(Gathered data)
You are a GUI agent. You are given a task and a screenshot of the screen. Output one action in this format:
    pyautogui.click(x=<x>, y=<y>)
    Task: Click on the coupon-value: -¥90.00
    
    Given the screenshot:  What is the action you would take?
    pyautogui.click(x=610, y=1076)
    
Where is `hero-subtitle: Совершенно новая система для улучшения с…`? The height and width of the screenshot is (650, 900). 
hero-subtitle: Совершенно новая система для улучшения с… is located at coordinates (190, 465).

* * *

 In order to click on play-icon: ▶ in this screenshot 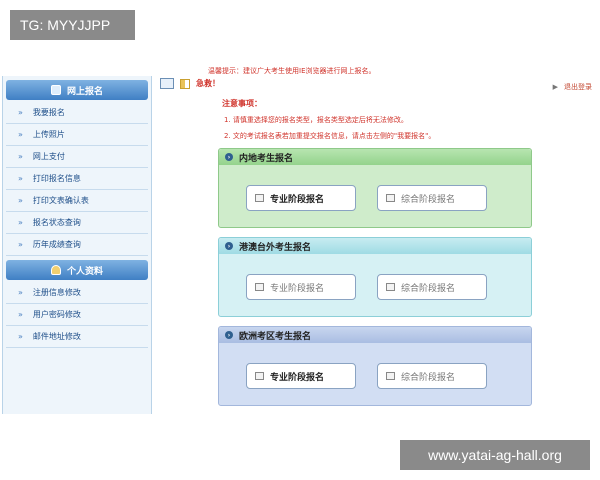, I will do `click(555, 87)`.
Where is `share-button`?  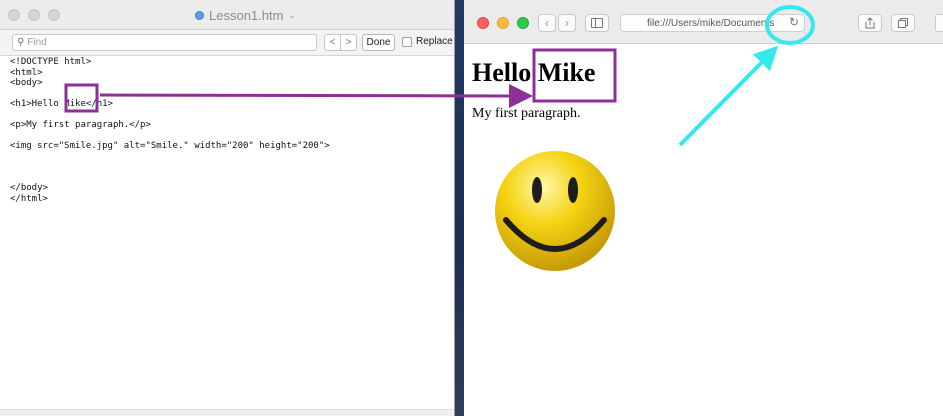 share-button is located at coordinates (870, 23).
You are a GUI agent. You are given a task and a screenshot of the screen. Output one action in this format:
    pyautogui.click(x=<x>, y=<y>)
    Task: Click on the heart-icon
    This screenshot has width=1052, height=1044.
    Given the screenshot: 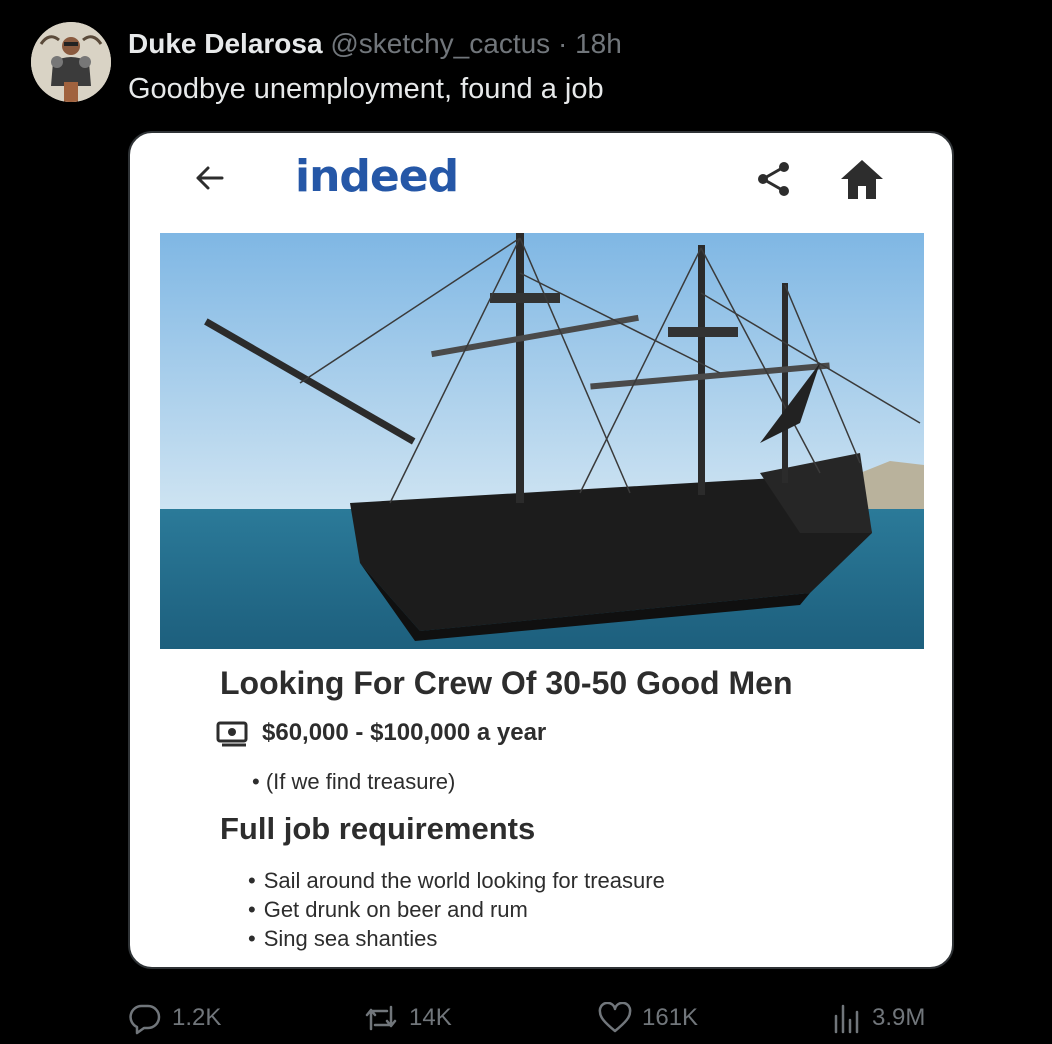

Task
Return, word for word, the lines starting at the one containing "is (650, 900)." and ending at the one containing "hero-subtitle: Совершенно новая система для улучшения с… is", with both of those lines included.

Solution to the exercise
Where is `hero-subtitle: Совершенно новая система для улучшения с…`? The height and width of the screenshot is (650, 900). 
hero-subtitle: Совершенно новая система для улучшения с… is located at coordinates (190, 465).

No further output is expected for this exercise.